There were 3,074 households in Pea Ridge, of which 24.5% had children under the age of 18 living in them. Of all households, 42.4% were married-couple households, 18.2% were households with a male householder and no spouse or partner present, and 32.3% were households with a female householder and no spouse or partner present. About 35.9% of all households were made up of individuals and 14.9% had someone living alone who was 65 years of age or older.

There were 3,309 housing units, of which 7.1% were vacant. The homeowner vacancy rate was 1.7% and the rental vacancy rate was 10.0%.

Racial composition as of the 2020 census
| Race | Number | Percent |
|---|---|---|
| White | 5,867 | 88.9% |
| Black or African American | 166 | 2.5% |
| American Indian and Alaska Native | 8 | 0.1% |
| Asian | 205 | 3.1% |
| Native Hawaiian and Other Pacific Islander | 0 | 0.0% |
| Some other race | 47 | 0.7% |
| Two or more races | 309 | 4.7% |
| Hispanic or Latino (of any race) | 132 | 2.0% |

===2000 census===
As of the census of 2000, there were 6,363 people, 2,814 households, and 1,820 families residing in the CDP. The population density was 2,756.2 people per square mile (1,063.5/km^{2}). There were 3,046 housing units at an average density of 1,319.4/sq mi (509.1/km^{2}). The racial makeup of the CDP was 94.58% White, 1.62% African American, 0.24% Native American, 2.58% Asian, 0.02% Pacific Islander, 0.06% from other races, and 0.91% from two or more races. Hispanic or Latino of any race were 0.42% of the population.

There were 2,814 households, out of which 23.4% had children under the age of 18 living with them, 54.9% were married couples living together, 8.2% had a female householder with no husband present, and 35.3% were non-families. 30.0% of all households were made up of individuals, and 11.1% had someone living alone who was 65 years of age or older. The average household size was 2.25 and the average family size was 2.80.
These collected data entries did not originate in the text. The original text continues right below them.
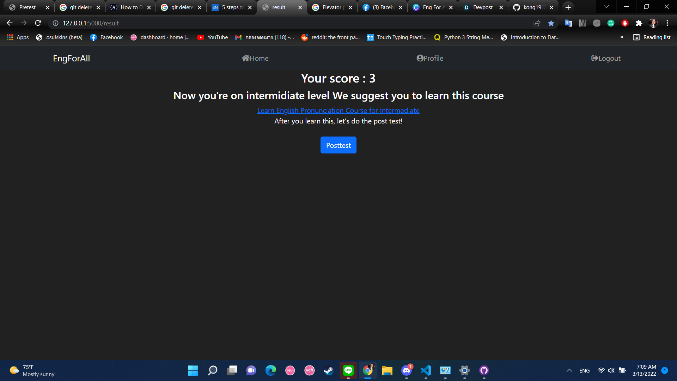Screen dimensions: 677x381
Task: Open the Reading list panel
Action: tap(652, 37)
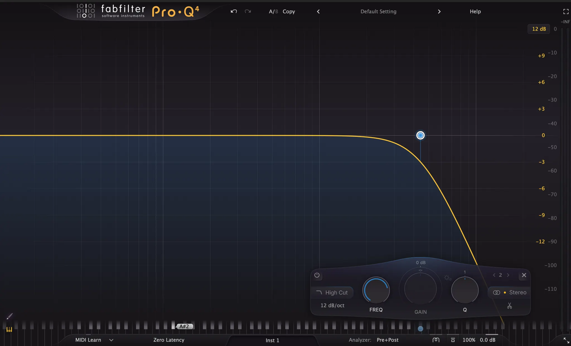Toggle the piano keyboard display icon
Image resolution: width=571 pixels, height=346 pixels.
[x=9, y=330]
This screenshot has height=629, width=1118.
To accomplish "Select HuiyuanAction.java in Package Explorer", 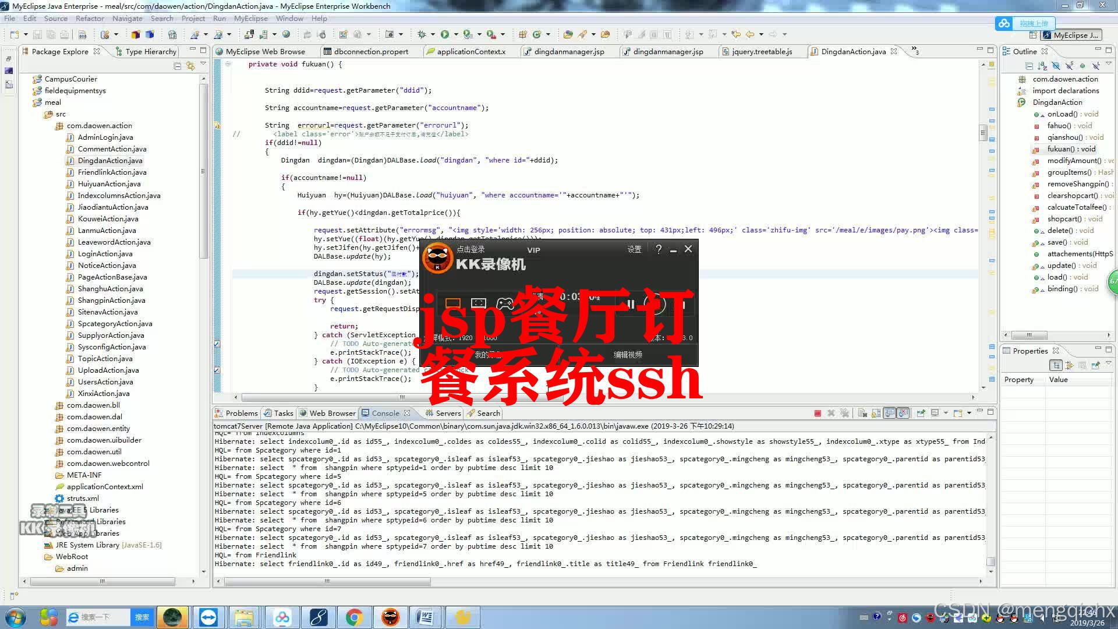I will [109, 183].
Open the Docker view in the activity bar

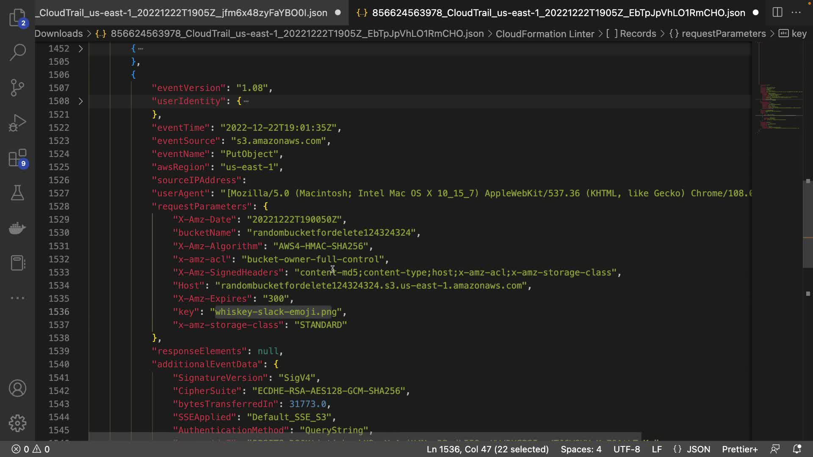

In the CDP the population was spread out, with 19.4% under the age of 18, 9.1% from 18 to 24, 28.5% from 25 to 44, 25.2% from 45 to 64, and 17.8% who were 65 years of age or older. The median age was 41 years. For every 100 females, there were 89.6 males. For every 100 females age 18 and over, there were 86.5 males.

The median income for a household in the CDP was $41,739, and the median income for a family was $55,294. Males had a median income of $41,192 versus $26,090 for females. The per capita income for the CDP was $23,904. About 3.8% of families and 6.2% of the population were below the poverty line, including 5.2% of those under age 18 and 3.5% of those age 65 or over.